For anyone who knows me, the anxiety-ridden self-proclaimed neurodivergent germaphobe that I am, on the surface these research endeavors probably appear to be a massively hypocritical undertaking. Instead of considering that a limitation, I would invite you to forgive my very human hypocrisy (and, perhaps, also your own while reading this?); instead allowing me to raise the following scenario for your consideration:
Lately, countless public figures have played make believe in anticipation of various hypothetical post-COVID-19 futures. The more it happens, the more it seems as if they do this in attempts to enchant said worlds into actual existence. Regrettably, and to no avail, no glorious COVID-19-less future has arrived like magic. Only more deadly days of compounding present-COVID-19 injustices.
This is why, in attempts to finally release all of this prolonged narrative societal edging, I would like offer a set of three questions for consideration. Each one addressing an increasingly more intimidating and face threatening phantasmic future.
First: “If and when a post-COVID-19 time arrives, will immunocompromised and otherwise disabled folks ever be able to accept and know how to embrace another person without fear again?”
Second: “Will immunocompromised and/or otherwise disabled folks ever again be allowed the grace to be unabashedly human in this world, where they have learned that others exhalations elicit harbingers of their demise?”
And, with anticipatory answers to the former two questions in mind, finally:
“How do we preemptively reconcile the nuances of our present-COVID-19 world in ways that protect those whose immunities pervasively mark them as vulnerable to the sicknesses of our own human conditions?”
I want to be humane and transparent: I don’t have perfect scientific hypothesis circulating around any of these questions. But what I do have is an entire dissertation about sexual ecologies in the pre- and present-COVID-19 algorithmic age — full of digitally mediated ruminations and piecemeal insights about the documentations of these happenings.
Namely, what I’ve been observing is that our various physical, digital, and algorithmic realities have sent us frantically rollercoastering through loopdy-loops of materialistic spectacle — for so long now — the most of us seem to wear and speak fluently in disillusion and/or delusions.
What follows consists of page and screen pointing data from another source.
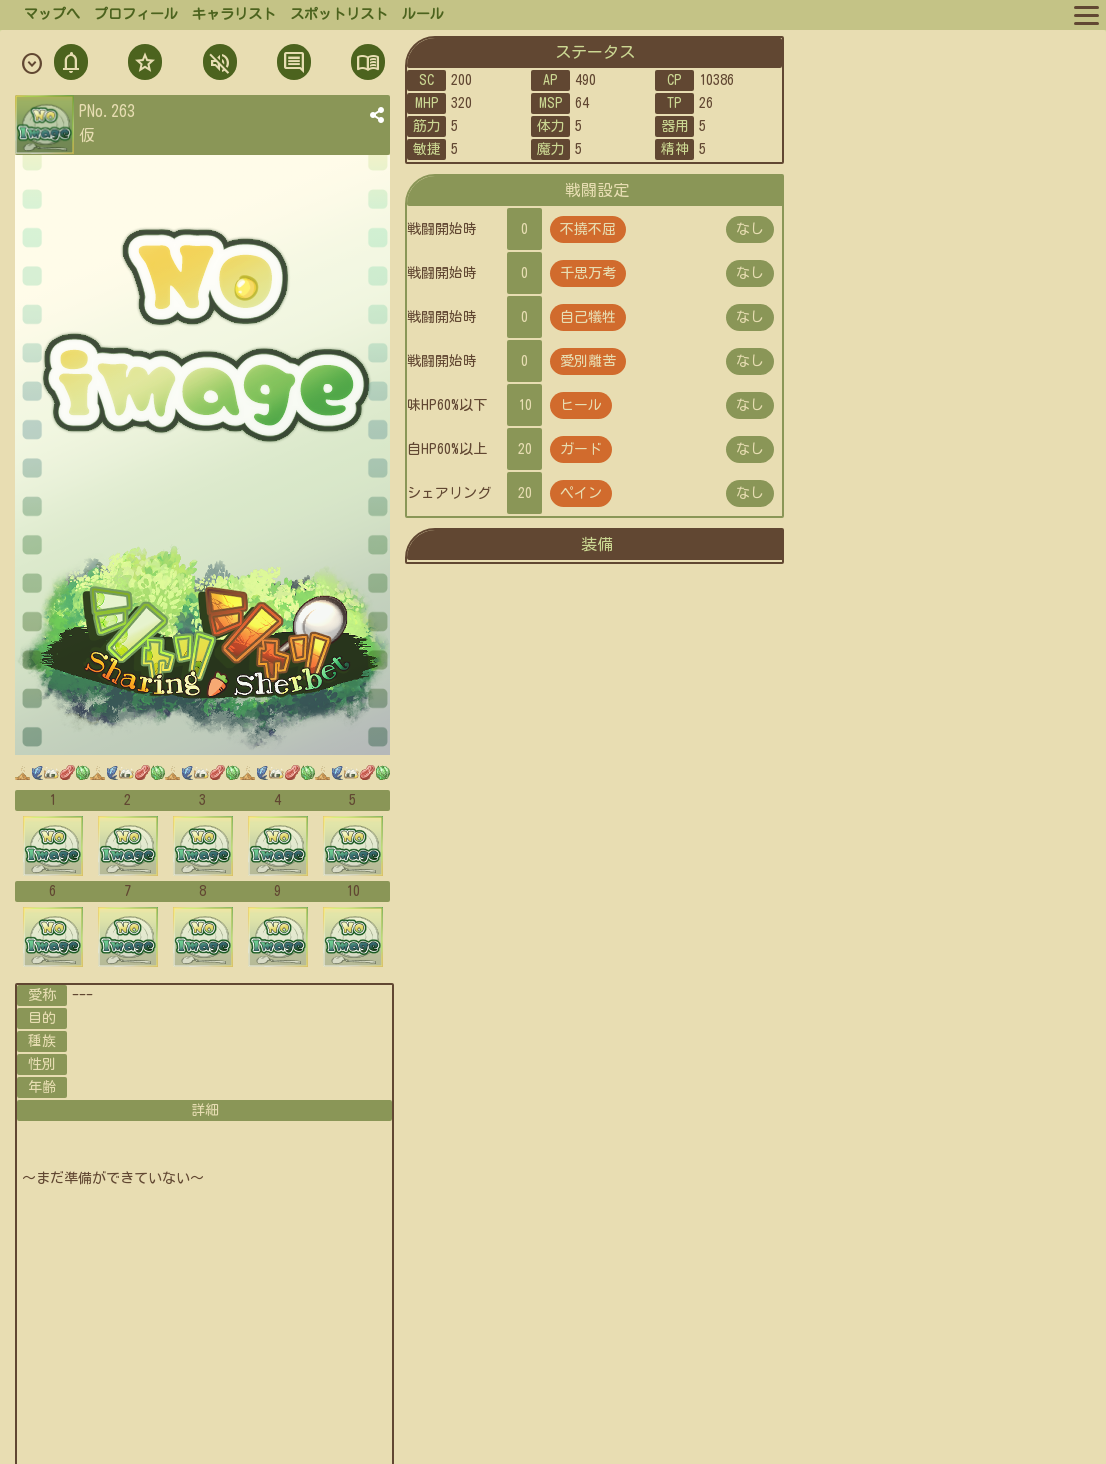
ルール (423, 14)
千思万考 (588, 273)
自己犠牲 (588, 317)
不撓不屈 (588, 229)
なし (750, 229)
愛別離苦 (588, 361)
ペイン (581, 493)
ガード (581, 449)
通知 (71, 64)
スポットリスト (339, 14)
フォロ (143, 64)
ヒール (581, 405)
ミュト (218, 64)
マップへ (52, 14)
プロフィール (136, 14)
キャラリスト (234, 14)
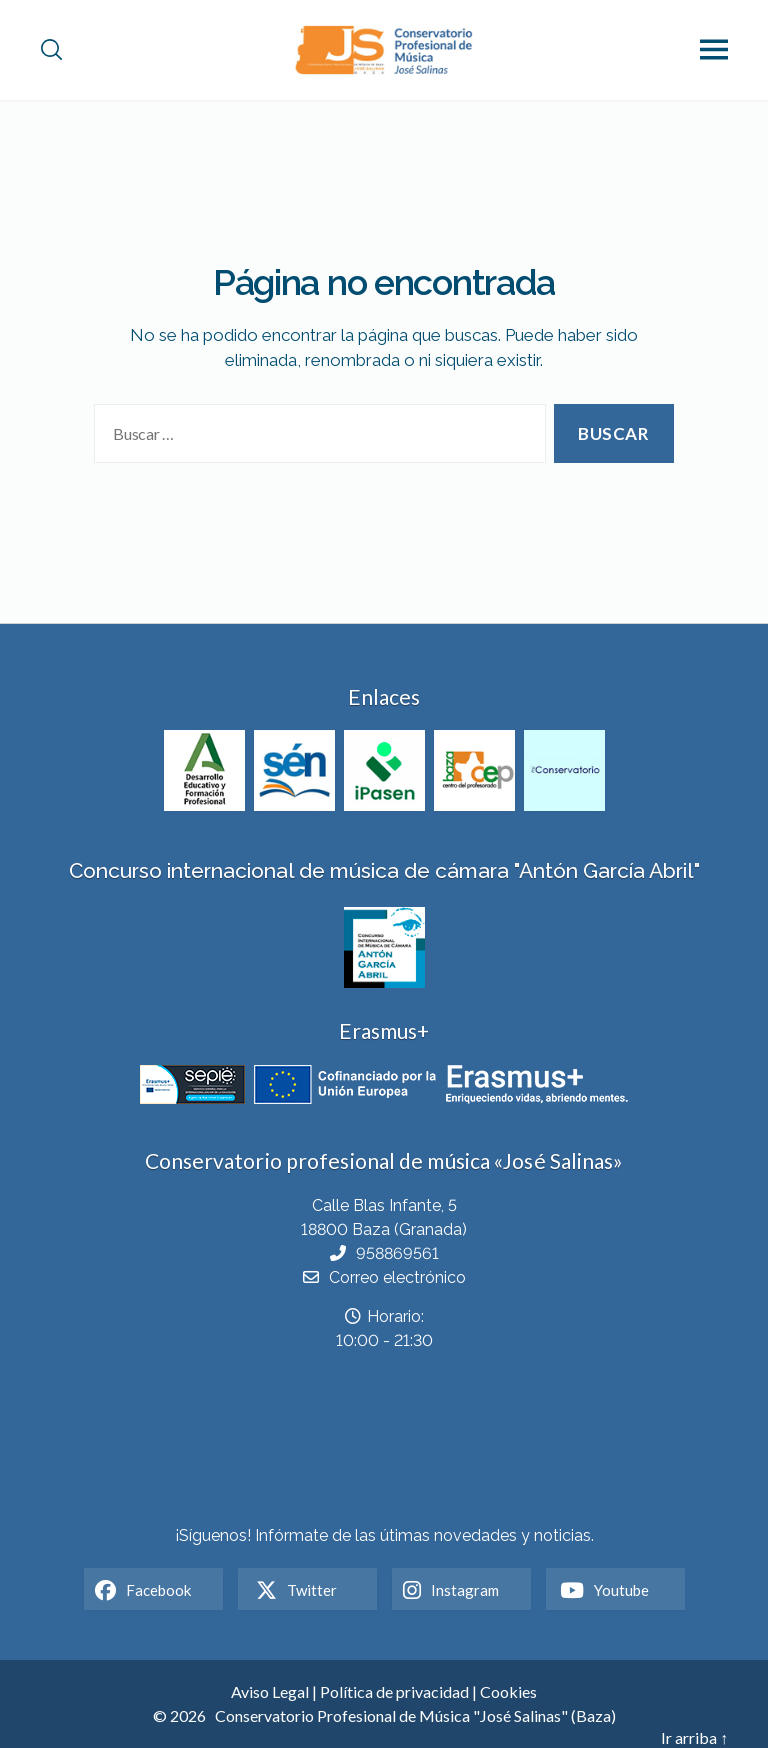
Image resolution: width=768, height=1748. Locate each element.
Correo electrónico (397, 1277)
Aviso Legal (270, 1691)
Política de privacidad (394, 1691)
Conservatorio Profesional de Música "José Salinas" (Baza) (415, 1715)
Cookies (508, 1691)
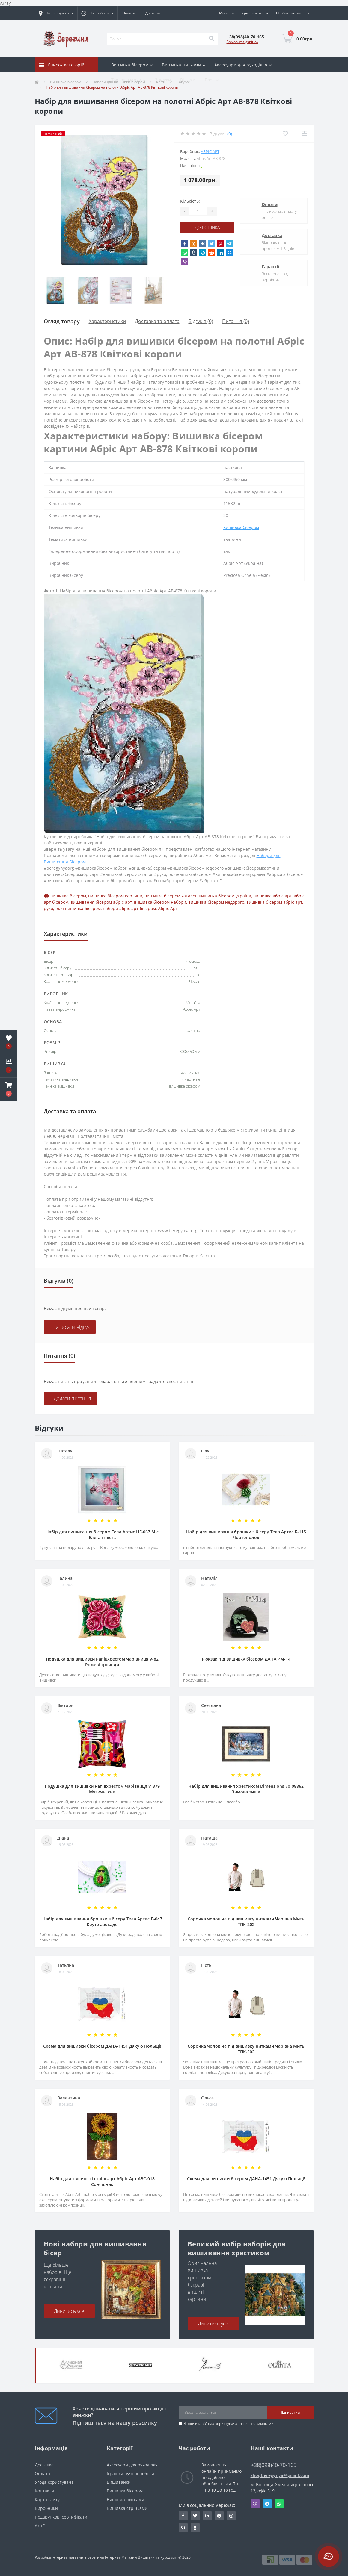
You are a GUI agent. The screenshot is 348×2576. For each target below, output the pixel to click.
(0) (229, 134)
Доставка (153, 13)
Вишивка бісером (125, 2491)
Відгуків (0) (201, 321)
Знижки (163, 80)
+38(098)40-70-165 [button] (273, 2465)
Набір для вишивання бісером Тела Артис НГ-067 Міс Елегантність (102, 1534)
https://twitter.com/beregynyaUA (195, 2516)
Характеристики (107, 321)
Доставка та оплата (157, 321)
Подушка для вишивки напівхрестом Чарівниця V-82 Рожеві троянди (102, 1661)
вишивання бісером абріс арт (101, 902)
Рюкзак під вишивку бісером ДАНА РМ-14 (246, 1659)
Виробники (46, 2508)
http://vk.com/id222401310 (183, 2528)
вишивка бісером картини (115, 896)
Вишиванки (119, 2482)
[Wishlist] (285, 133)
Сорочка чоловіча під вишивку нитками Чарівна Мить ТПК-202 (246, 1921)
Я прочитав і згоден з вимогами (228, 2423)
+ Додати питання (70, 1398)
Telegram (267, 2504)
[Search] (211, 39)
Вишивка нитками (125, 2499)
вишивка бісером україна (225, 896)
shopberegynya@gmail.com (280, 2475)
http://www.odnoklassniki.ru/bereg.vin (195, 2528)
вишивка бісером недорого (216, 902)
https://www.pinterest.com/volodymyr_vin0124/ (219, 2516)
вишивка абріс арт (272, 896)
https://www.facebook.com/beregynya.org (183, 2516)
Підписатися (290, 2412)
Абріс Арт (210, 151)
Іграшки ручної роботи (130, 2473)
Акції (40, 2525)
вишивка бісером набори (160, 902)
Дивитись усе (69, 2311)
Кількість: (190, 201)
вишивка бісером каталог (170, 896)
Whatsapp (279, 2504)
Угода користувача (220, 2423)
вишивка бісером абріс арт (274, 902)
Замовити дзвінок (242, 41)
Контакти (44, 2491)
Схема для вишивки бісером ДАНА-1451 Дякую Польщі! (102, 2046)
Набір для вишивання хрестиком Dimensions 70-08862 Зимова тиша (246, 1789)
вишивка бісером (241, 527)
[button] (8, 1089)
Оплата (128, 13)
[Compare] (304, 133)
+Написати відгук (70, 1327)
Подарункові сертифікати (61, 2517)
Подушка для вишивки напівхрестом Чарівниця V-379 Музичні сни (102, 1789)
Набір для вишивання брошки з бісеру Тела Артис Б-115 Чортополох (246, 1534)
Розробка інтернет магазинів (60, 2557)
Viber (255, 2504)
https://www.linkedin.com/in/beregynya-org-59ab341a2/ (207, 2516)
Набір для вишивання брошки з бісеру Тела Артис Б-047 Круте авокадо (102, 1921)
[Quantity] (198, 211)
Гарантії (270, 266)
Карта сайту (47, 2499)
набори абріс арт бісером (129, 908)
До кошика (207, 227)
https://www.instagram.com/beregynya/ (231, 2516)
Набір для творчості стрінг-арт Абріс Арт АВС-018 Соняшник (102, 2181)
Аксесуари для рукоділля (132, 2465)
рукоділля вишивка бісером (72, 908)
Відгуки (188, 80)
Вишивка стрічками (127, 2508)
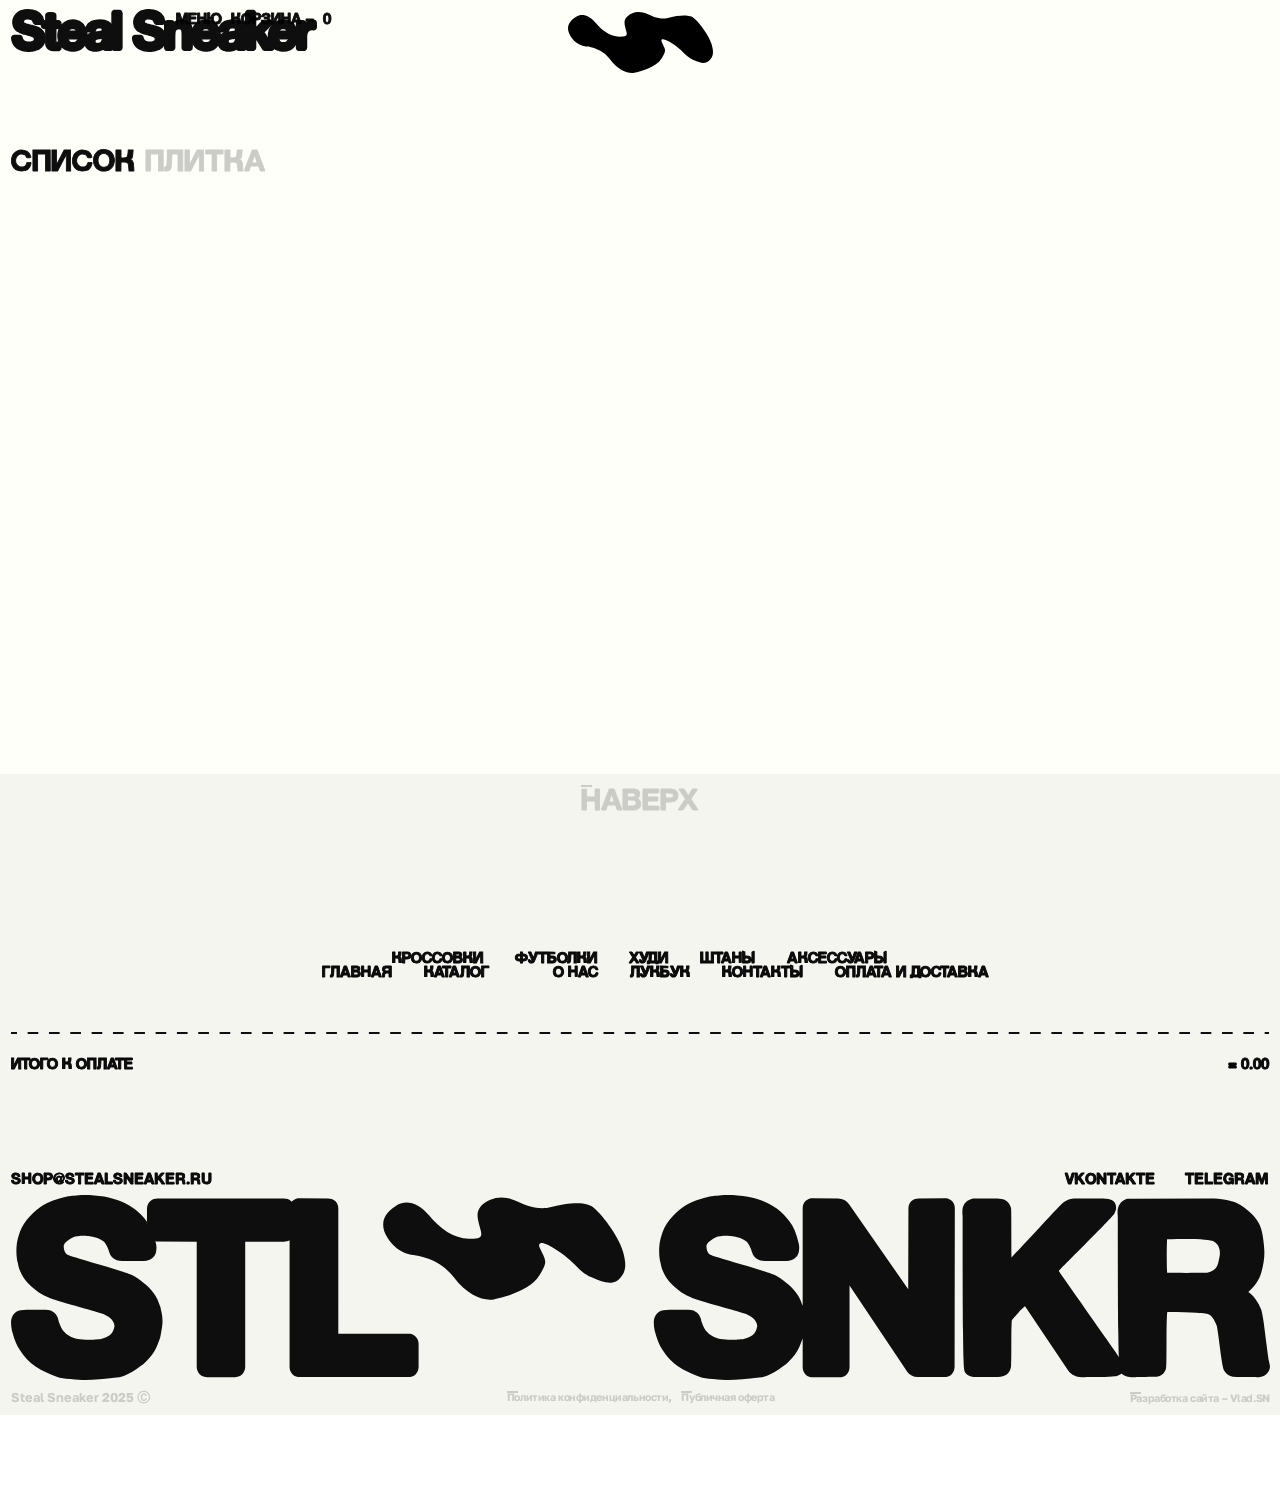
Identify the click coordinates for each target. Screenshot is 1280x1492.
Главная (487, 1005)
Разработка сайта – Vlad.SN (1187, 1474)
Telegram (1185, 1248)
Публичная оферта (744, 1473)
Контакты (546, 1044)
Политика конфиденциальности (577, 1473)
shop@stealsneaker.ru (210, 1248)
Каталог (664, 1005)
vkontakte (981, 1248)
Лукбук (362, 1044)
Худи (662, 966)
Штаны (800, 966)
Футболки (494, 966)
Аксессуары (996, 966)
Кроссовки (276, 966)
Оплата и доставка (824, 1044)
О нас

Anyone I talk to anymore (especially those who are the most marginalized!) is desperately paddling to remain above the surface in an ongoing hellscape of viruses, late stage neoliberal capitalism, and the climate crises it inhumanely exacerbates.
If my observations are true, who have we been fooling in pretending COVID-19 is over, but ourselves? Because, look around. We’re all clearly drowning, while still pretending we’re swimming.
The current (time) is like a wave pool — we have all been thrown into — whether we like it or not. And, to make these fluid matters more gruesome, our dog whistle touting government appointed life guards have made it clear to us: they are not here for — and have zero plans to — ever save us.
Hence why, it’s in all of our best interests to climb out of ideological allegiance with the neoliberal capitalist hell hole we’re all drowning in, and instead continue working to resuscitate our dying national body.